Ich glaube, die Begründung ist eindeutig:

Wenn der Vertrag durch Kündigung wirksam beendet wurde und sich die Parteien hiernach über die Begründung eines neuen Vertragsverhältnisses einig sind, ohne sich zugleich über den Preis geeinigt zu haben, so entspricht es ständiger Rechtsprechung, dass dabei dem Energieversorger nach §§ 315, 316 BGB ein einseitiges Leistungsbestimmungsrecht eingeräumt sein soll.

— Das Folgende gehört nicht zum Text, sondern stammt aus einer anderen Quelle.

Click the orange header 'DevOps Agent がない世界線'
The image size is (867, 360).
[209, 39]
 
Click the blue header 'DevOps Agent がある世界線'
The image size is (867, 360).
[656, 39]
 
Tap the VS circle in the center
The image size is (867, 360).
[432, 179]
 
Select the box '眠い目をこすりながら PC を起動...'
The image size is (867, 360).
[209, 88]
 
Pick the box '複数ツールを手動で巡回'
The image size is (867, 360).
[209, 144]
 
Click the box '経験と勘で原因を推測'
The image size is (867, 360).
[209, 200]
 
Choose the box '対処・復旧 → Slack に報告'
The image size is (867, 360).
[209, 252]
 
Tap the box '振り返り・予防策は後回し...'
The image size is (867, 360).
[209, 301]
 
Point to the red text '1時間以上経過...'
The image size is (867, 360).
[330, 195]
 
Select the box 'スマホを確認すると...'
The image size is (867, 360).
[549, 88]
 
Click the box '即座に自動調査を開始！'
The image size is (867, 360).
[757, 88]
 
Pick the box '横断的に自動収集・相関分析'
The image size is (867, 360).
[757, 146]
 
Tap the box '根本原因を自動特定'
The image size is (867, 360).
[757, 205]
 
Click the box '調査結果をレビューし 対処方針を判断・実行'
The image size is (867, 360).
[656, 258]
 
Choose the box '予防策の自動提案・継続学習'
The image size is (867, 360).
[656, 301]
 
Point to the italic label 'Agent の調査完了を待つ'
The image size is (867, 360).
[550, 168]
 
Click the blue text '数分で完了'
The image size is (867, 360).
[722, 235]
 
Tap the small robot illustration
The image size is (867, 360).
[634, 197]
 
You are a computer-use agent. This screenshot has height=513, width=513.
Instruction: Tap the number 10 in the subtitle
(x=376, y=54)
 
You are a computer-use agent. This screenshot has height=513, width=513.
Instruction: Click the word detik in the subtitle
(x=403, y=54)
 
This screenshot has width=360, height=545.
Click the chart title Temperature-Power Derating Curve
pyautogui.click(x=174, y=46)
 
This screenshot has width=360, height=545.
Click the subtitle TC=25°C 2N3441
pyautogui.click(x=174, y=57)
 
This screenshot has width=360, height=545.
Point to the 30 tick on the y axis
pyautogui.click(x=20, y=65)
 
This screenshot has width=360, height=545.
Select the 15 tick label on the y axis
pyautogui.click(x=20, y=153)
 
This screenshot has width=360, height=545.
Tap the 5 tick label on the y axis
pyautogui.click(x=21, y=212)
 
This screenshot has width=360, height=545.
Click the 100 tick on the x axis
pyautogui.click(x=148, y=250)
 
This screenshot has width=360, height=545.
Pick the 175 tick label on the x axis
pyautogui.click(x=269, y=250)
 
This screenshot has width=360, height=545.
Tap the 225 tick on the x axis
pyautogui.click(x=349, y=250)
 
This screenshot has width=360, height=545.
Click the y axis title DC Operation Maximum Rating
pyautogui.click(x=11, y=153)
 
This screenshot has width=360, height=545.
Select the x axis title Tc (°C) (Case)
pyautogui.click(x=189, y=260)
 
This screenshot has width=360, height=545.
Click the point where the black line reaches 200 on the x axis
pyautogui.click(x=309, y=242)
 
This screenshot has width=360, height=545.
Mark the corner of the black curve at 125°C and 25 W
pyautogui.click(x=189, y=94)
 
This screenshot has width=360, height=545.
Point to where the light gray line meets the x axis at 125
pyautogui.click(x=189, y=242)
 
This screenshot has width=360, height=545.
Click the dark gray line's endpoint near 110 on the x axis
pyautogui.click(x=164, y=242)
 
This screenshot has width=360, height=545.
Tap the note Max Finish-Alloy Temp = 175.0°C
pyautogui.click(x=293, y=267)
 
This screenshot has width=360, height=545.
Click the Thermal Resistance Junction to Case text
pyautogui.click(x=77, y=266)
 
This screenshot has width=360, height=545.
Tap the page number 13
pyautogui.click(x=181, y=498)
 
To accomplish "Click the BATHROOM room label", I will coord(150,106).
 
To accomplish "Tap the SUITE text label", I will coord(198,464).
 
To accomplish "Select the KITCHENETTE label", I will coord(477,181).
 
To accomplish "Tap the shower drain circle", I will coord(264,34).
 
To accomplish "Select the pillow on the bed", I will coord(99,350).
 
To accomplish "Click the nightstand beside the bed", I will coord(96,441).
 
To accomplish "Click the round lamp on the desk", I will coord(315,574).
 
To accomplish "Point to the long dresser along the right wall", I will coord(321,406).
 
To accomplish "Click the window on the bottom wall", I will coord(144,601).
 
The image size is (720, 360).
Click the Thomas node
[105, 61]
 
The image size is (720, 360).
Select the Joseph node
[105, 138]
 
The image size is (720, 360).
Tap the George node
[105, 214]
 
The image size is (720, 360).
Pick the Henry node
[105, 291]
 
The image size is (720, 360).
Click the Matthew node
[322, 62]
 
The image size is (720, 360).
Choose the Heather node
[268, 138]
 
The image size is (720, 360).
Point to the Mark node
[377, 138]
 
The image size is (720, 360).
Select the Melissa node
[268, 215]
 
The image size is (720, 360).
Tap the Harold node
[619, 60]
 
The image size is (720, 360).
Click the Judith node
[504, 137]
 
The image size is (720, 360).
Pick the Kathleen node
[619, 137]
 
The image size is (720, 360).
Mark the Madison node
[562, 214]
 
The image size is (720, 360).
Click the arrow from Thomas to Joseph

Diese Rechtsprechung ist so alt und gefestigt, dass das OLG Brandenburg wohl keine Veranlassung zu einer weitergehenden Begründung sah (vgl. BGH, NJW-RR 1992, 183 ff.; OLG München, NJW-RR 1999, 421; BGH NJW-RR 2006, 915; BGH NJW 2006, 1667, 1670, jeweils m.w.N.).

Warum sollte es angesichts dieser gefestigten Rechtsprechung einer weiteren Begründung bedürfen?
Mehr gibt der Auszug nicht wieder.